Their story is well known, at least to most people in the UK. And a very similar film of their activities and background has been done before, in ‘The Krays’ (1990), with twins Gary and Martin Kemp playing the brothers. But that film seemed stagey, the sets felt contrived and lacking authenticity, and the Kemp twins, famous as musicians from the group ‘Spandau Ballet’, did not really impart sufficient gravitas to their roles.

This new film uses one actor to play both of the twins. This could have proved to be a disaster, but director and writer Brian Helgeland made the perfect choice, in Tom Hardy. Hardy does hard men well, and he does London even better. Despite the limitations of over the shoulder shots, and obvious problems when both brothers are in the same room, Hardy brings off the dual roles with conviction, and is believable at all times. Whether portraying the more sensible and occasionally sensitive Reggie, or the bespectacled, lisping homosexual sadist, Ronnie, he manages the balance perfectly.
There is a bonus too. The supporting cast is near-perfect, and seem like they are in period. Some of our best British character actors turn up. Chris Eccleston plays the Scotland Yard detective, Nipper Read, who made it his life’s work to hunt down the gang. Paul Bettany appears briefly as the Kray’s south London opposite number, Charlie Richardson, and the wonderful John Sessions gives an accurate and rather affectionate turn as the Tory peer, Lord Boothby. Strong female roles are provided for Emily Browning, as Frances, the doomed wife of Reggie, and Tara Fitzgerald, who is very convincing as her mother. Chazz Palminteri plays the Mafia connection. Chazz is one of my favourite American actors, but he is almost unrecognisable, as plastic surgery appears to have been his undoing.

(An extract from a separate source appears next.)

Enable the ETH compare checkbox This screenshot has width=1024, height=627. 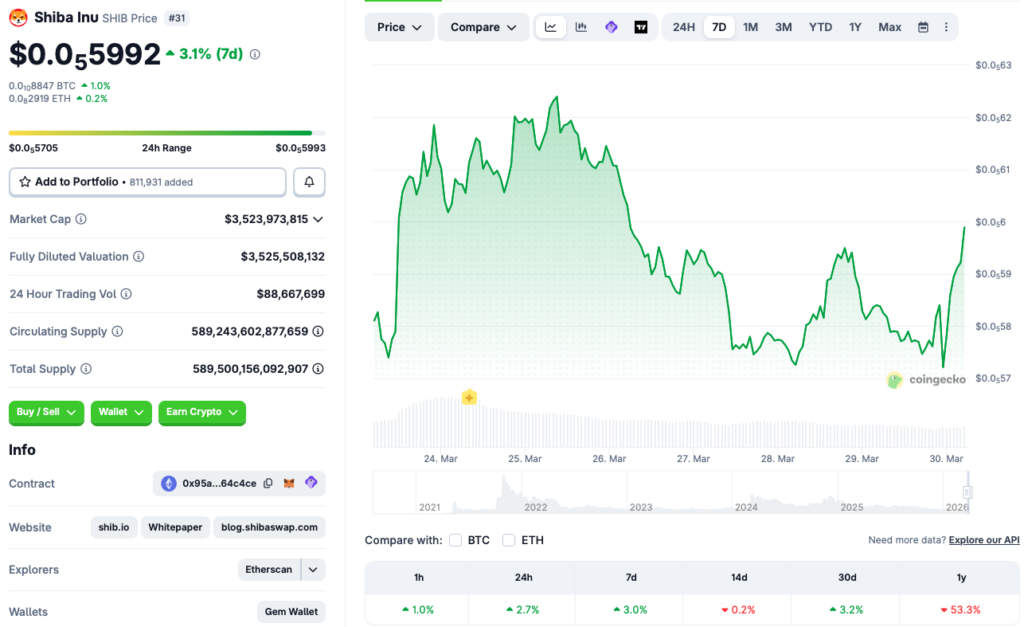(509, 540)
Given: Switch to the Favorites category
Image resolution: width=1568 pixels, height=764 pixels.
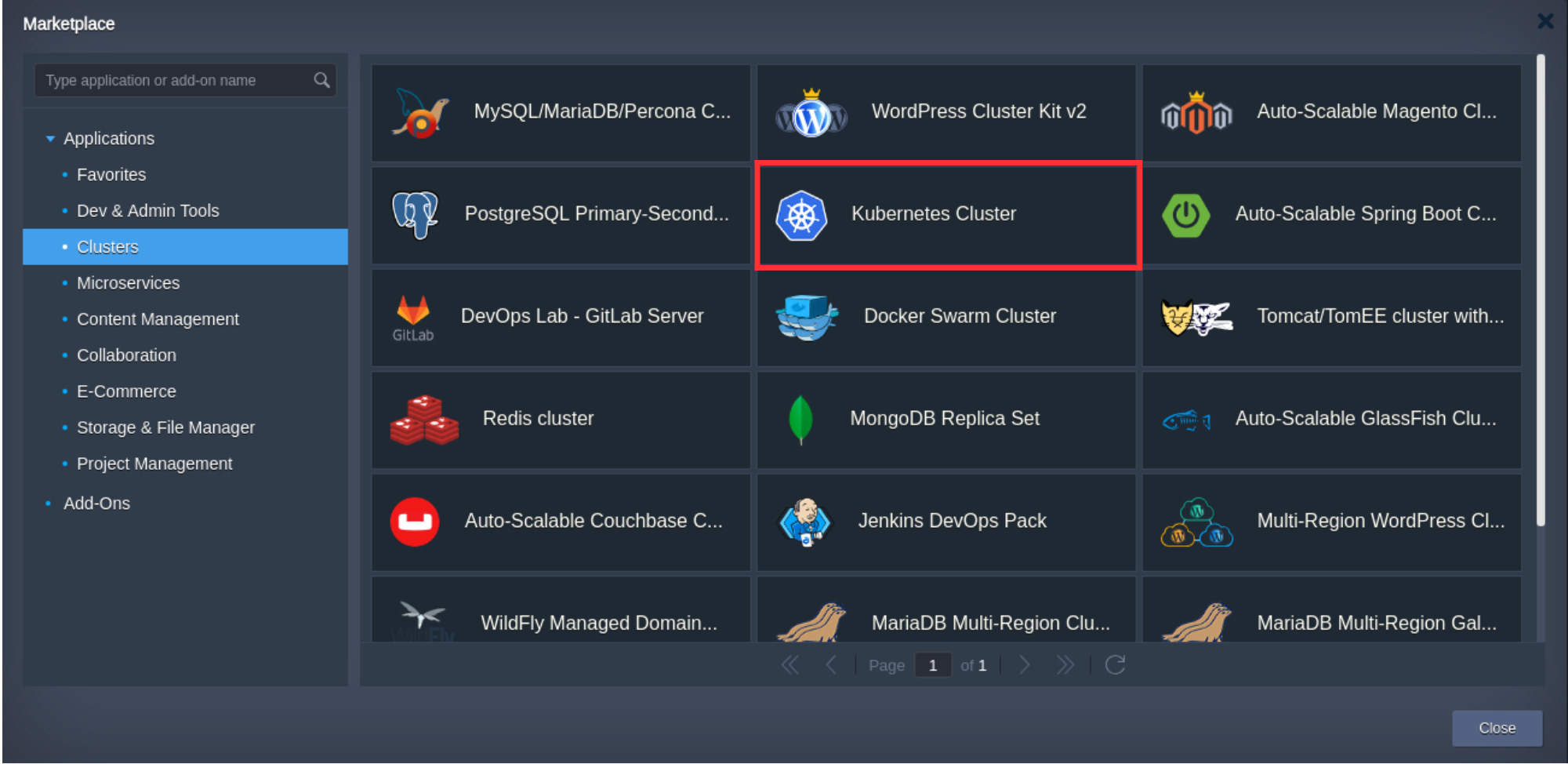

But this is undeniably Hardy’s film. He dominates every scene, whichever brother he happens to be at any given time. The nuances that betray the slight differences between the twins are handled to perfection, and there is no slip up, or merging of the two. London in the 1960s is something I know intimately, and it is recreated well here. The cars, the streets, and the interiors of the old houses or modern flats are meticulously rendered. The seedy clubs of the west end might lack some authenticity, but they no longer exist to film in, and this is the only area where the film feels less than convincing. But the pub interiors, cafes, and street market scenes all come with the ring of truth, for anyone who was actually there.

This is a film about violent gangsters, and accordingly has many violent scenes. They are very realistic, and spare the viewer none of the graphic details. A fight with iron bars and knuckle dusters is ouch-inducing, and a vicious stabbing, using a small cocktail knife, is so well done you might think you were in the room. The problem is, who are we supposed to be rooting for? Not the horrible criminals, that is made clear. Not the detectives and policemen, whose bungling and corruption allows the gang to continue their reign of terror. Certainly not the politicians featured, as their lust and cover-ups were tying the hands of the very police officers tasked to catch the Krays. The tragic Frances perhaps, ill-used by Reggie, living a life of broken promises? Well, not really. She knew who he was, and what he was, long before she agreed to go out with him, so should have honestly expected nothing less than what she got.

What the film leaves us with, is a faithful tale of two violent and unpleasant men, and their associates. What they did, how they did it, and what they were prepared to do to keep what they had. If you are interested in this as a piece of history, perhaps know the story, or want to see them get what many considered to be their just desserts, then this might be for you. It is something of a niche film, perhaps more of interest to an audience in the UK, or those of us old enough to remember some of the events. Is it a great film? No. But it is better than some. I watched it for Hardy, and I wasn’t disappointed, at least not by him.